All Levels Reformer #64
30-45 min Reformer
•
39m
Starting springs: 2 reds (heavy) + 1 blue (medium)
Prop: sitting box
Class Notes:
1. Footwork 2 reds (heavy) and 1 blue (medium) (1) toes on wide v, (2) wide prancing, (3) heels on Pilates V | hold halfway - open and close knees, (4) arches on feet parallel and touching | hold halfway - 6 inch pulse
2. Bridging 2 reds (heavy) and 1 blue (medium) (1) feet wide v - articulate lower and lift, (2) add a clam shell when in high bridge, (3) Pilates V - hinge lower and lift, (4) add a halfway hip dip when in high bridge
3. Abs seated on long box facing straps, hold onto ropes above straps 1 red (heavy) (1) both feet on headrest - roll to shoulder blades and sit up, (2) right leg table top - add extension of right leg when rolled back, (3) repeat #2 on opposite side, (4) both legs in table - add extension of both legs when rolled back
4. Arms facing straps seated on long box (1) T press | halfway pulse - open arms to a T, close halfway, (2) goal post | halfway pulse - open arms to goal post, close halfway, (3) overhead press | halfway pulse - draw elbows down, press up halfway
5. Lunge with long box on floor wedged against rails and foot bar, carriage is to right when facing foot bar, left foot on box, right foot against shoulder block 1 red (heavy) or 1 blue (medium) (1) back lunge, (2) add hinge forward when in lunge, (3) add rotation to left when in lunge, (4) lateral lunge facing reformer, (5) add hinge forward when in lunge, (6) add rotation to left when in lunge
6. Bird dog, long box in same position as #5, hands to front corners of box closer to foot bar, knees under hips 1 red (heavy) or 1 blue (medium) (1) right foot externally rotated against shoulder block - press out and in | add halfway pulse - extend leg and bend halfway | hold halfway - little pulses, (2) right foot parallel against shoulder block - press out and in, option to extend left arm and draw left elbow toward right knee, extend arm and leg | add halfway pulse - fully extend, bend halfway | hold halfway - little pulses
7. Pulling straps on long box 1 red (heavy) (1) t press, (2) snow angel, (3) little circles, (4) reverse circles
8. Repeat lunge series from #5 on opposite side 1 red (heavy) or 1 blue (medium)

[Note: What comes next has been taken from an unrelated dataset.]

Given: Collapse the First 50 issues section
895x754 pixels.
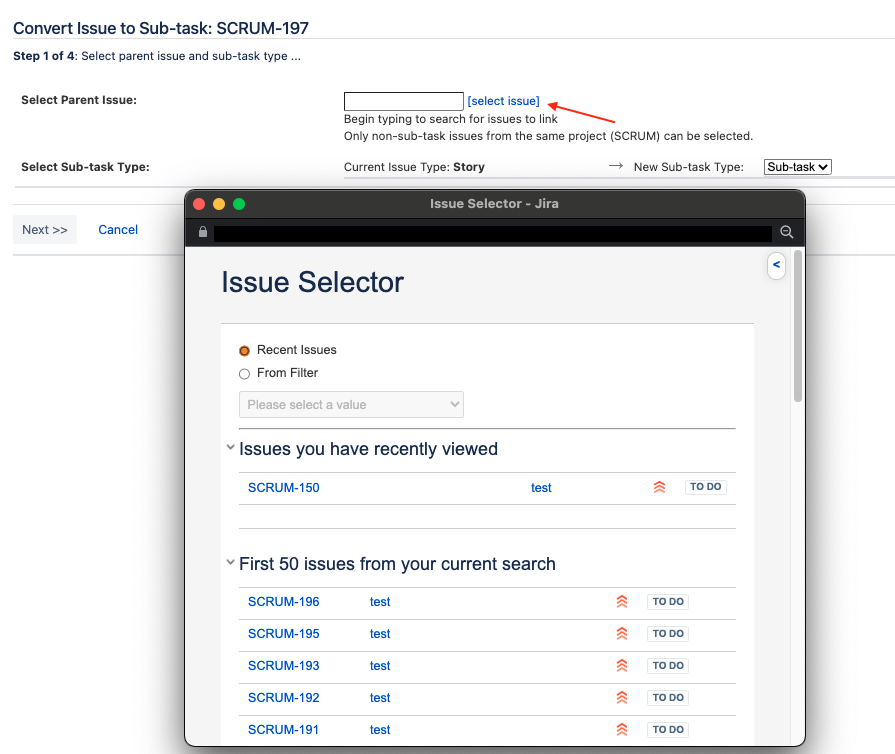Looking at the screenshot, I should (230, 562).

9. Repeat bird dog series from #6 on opposite side 1 red (heavy) or 1 blue (medium)
10. Feet in straps 1 red (heavy) and 1 blue (medium) or 2 reds (heavy) (1) feet parallel - bend and extend legs, (2) straight leg lower and lift, (3) legs in table top, press out to 45, straight legs lift to 90, legs in table top, repeat, (4) reverse direction - legs in table top, extend legs to 90, straight legs lower to 45, legs in table top, repeat, (5) hamstring stretch
DISCLAIMER: Please consult your doctor or health care professional before starting this workout. If you experience pain or discomfort at any time during this workout, you should stop immediately. By performing these exercises, you do so at your own risk. By using this video, you understand and agree that AO Pilates will not be held responsible or liable for any injury or loss you may suffer as a result of this workout video.